One of the joys of John D. MacDonald books is that you’re not really sure what you’re going to get, even by the cover. He writes books about business shenanigans and land deals gone bad, he writes crime books, and sometimes he just writes character studies where the characters deal with disasters. Sometimes, like this book, he creates a sympathetic character who makes bad decisions and more bad decisions, and suddenly he’s a bad guy (as also happened to a lesser degree in Clemmie).
In this book, the main character is a former World War II special forces sort who, twenty years later, is a construction project manager. He started his own company, but fell in love with the daughter of a larger construction company’s owner and has married her. Their childless marriage has descended into that alcohol-soaked suburban immorality and adultery that one finds in MacDonald books sometimes. One of his war buddies comes in from South America with a plan to relieve a courier of several million dollars for an arms purchase just as an attempted coup is thwarted, and with the coup plotter dead or in prison, nobody will care about the money. They devise a plan just like in the old days, and it goes off without a hitch–well, except the friend gets wounded and has to hole up at the main character’s house and dallies a bit with the missus.

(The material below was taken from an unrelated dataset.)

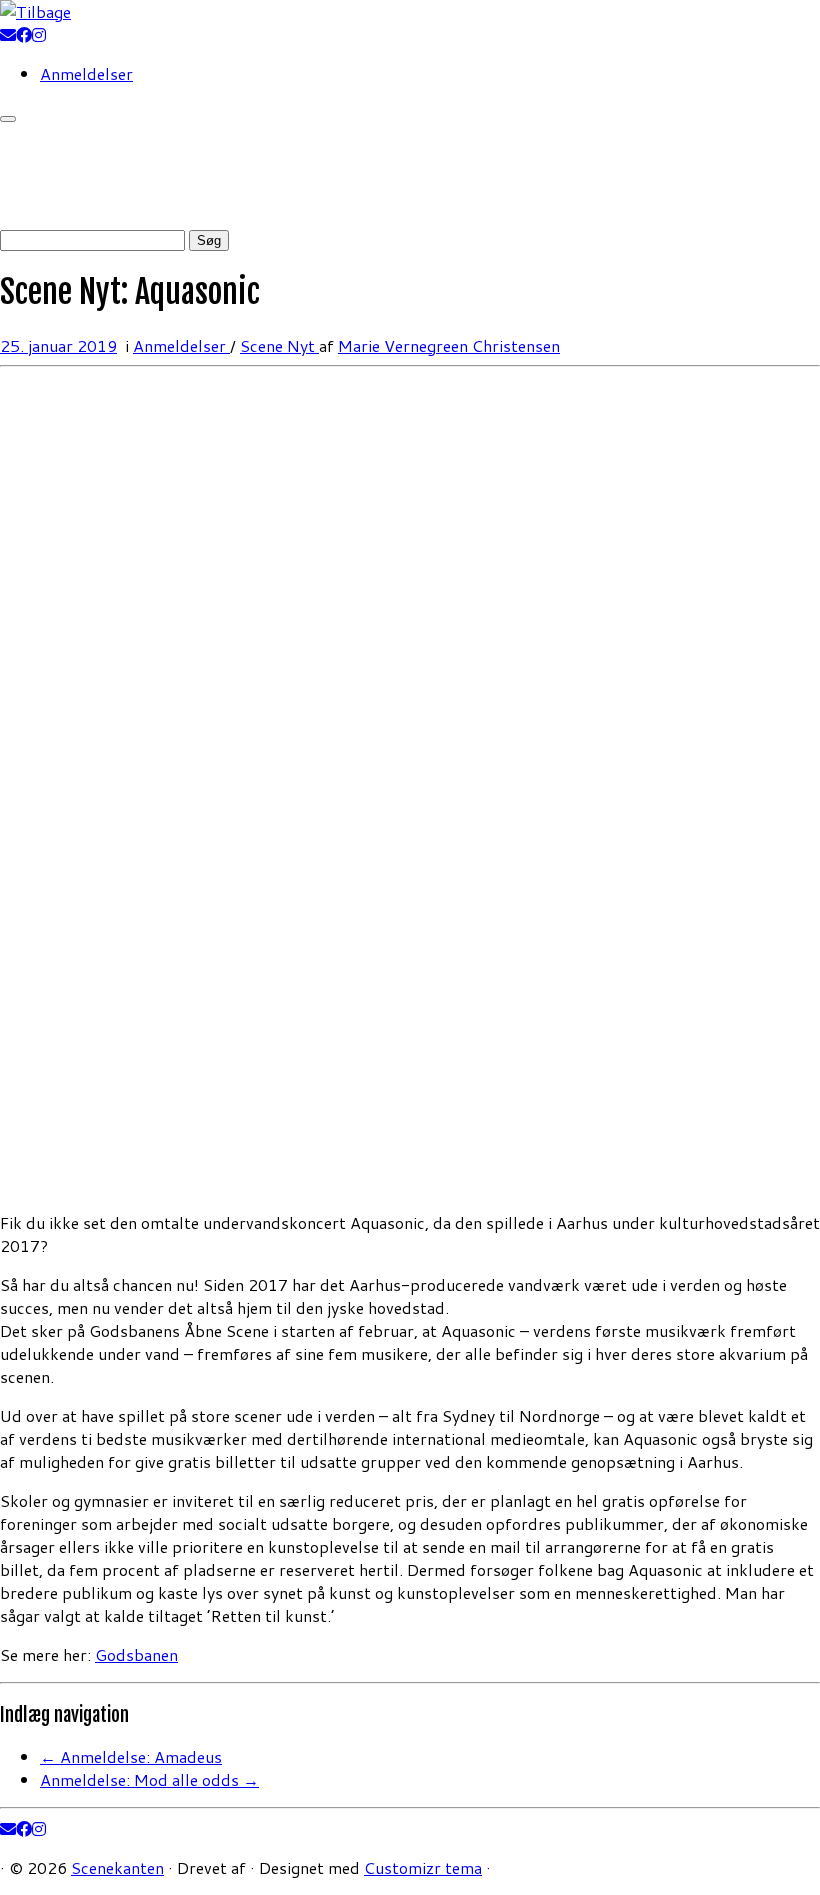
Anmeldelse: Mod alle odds (149, 1779)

Then we’re off: An accidental death, covered up, and then murder to cover up the accidental death, and the police come knocking, and….
Well, it is a good read even as the sympathetic character descends out of that sympathy. The end, though, is pretty abrupt, as forces from the government and from South America that were looking for the money show up and set the stage for a bloody climax and then a less bloody anti-climax.
Still, it’s good writing for the most part and reinforces my belief that John D. MacDonald is one of the best writers from the 20th century.